Like other European nations, France has been wrestling with how to handle suspected militants and their families seeking to return from combat zones in Iraq and Syria, as well as those in detention, after Islamic State surrendered huge areas of territory under military pressure.
ISIS has suffered a series of deadly militant attacks over the past three years and is grappling with the threat of home-grown militancy as well as the risks posed by fighters slipping back across French borders.
While government policy has been to refuse to take back fighters and their wives, France has said it needed to determine the situation of minors.
"French authorities are now entering an active phase of evaluation on the possibility of repatriating minors," one French official said.
Some 60 women, including 40 mothers with about 150 young children, have been reported in Syria by families in France. The large majority of the children are under the age of six.
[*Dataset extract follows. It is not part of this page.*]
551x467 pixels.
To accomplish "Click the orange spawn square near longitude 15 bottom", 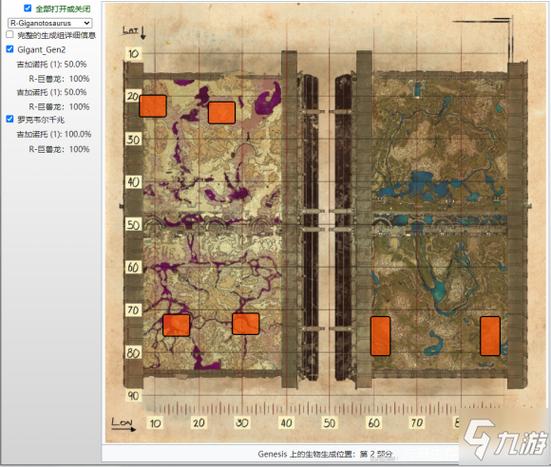I will pos(176,325).
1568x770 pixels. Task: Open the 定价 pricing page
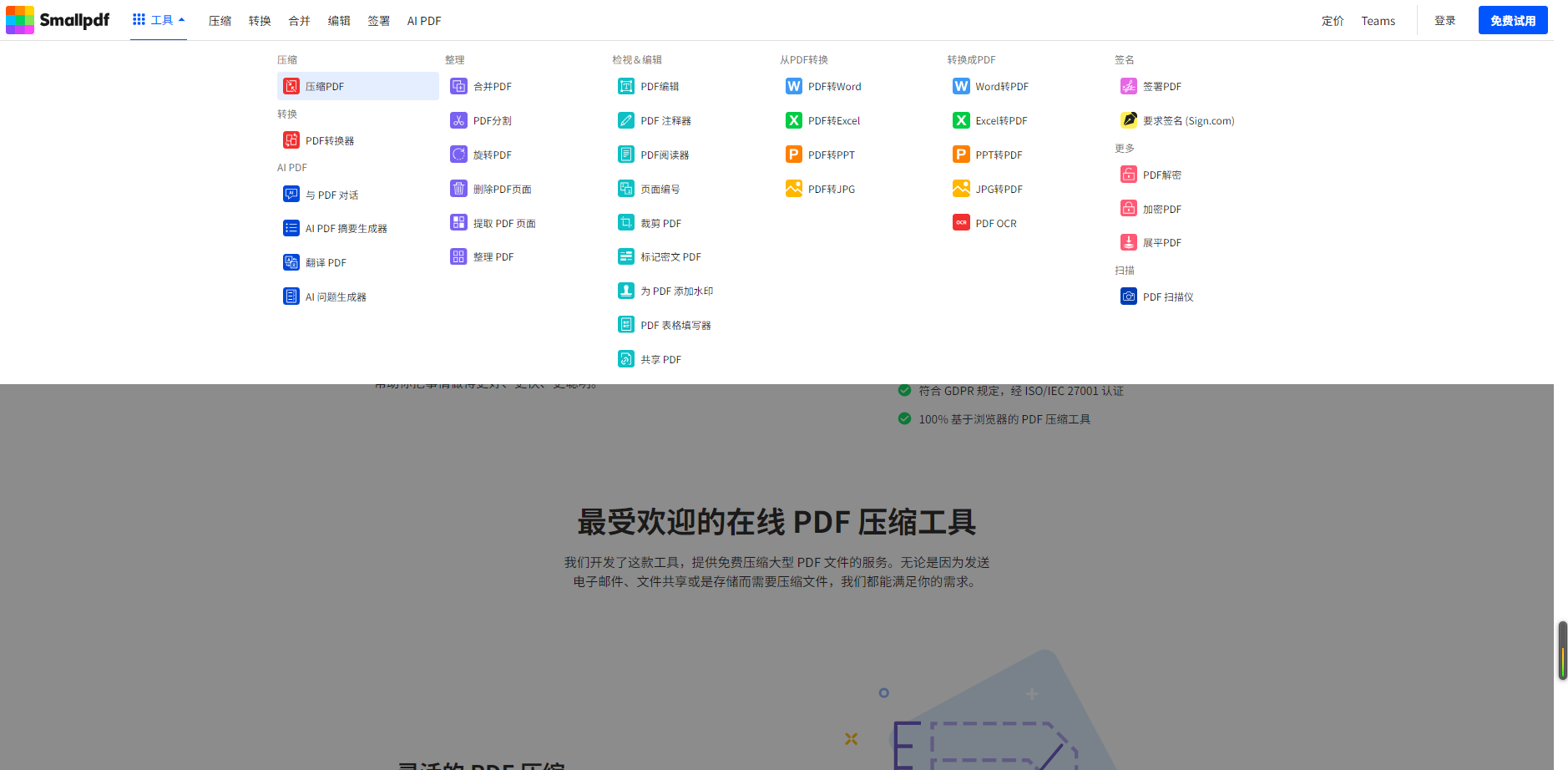(x=1333, y=21)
After cross-checking information with Kurdish authorities and the International Red Cross, Paris has located a number of them in Kurdish-controlled north-eastern Syria.
Preparations are being put into place to repatriate children on a case-by-case basis, including those born in Syria, the officials said. Their return would depend on mothers agreeing to be separated from their children.
"It is in the best interest of the children," said one official.
Paris is concerned that if the children are left in Syria, they could eventually also become militants.
The first of them could return by year's end, although the complexity of the situation may push the timeline.
France in December 2017 repatriated three children belonging to a French woman who was sentenced in June by an Iraqi court to life imprisonment for her allegiance to ISIS.
She kept her youngest child with her in detention in Iraq.
That case was easier for France given Baghdad has a functioning legal system unlike in Kurdish northern Syria, which is outside the control of the Syrian government.
Figures for the number of French Islamist fighters in the Levant region have varied between 500 and 700 over the years.
Authorities estimate there are about 100 in the rebel-held north-eastern bastion of Idlib and dozens in the last ISIS pocket near the Iraqi border.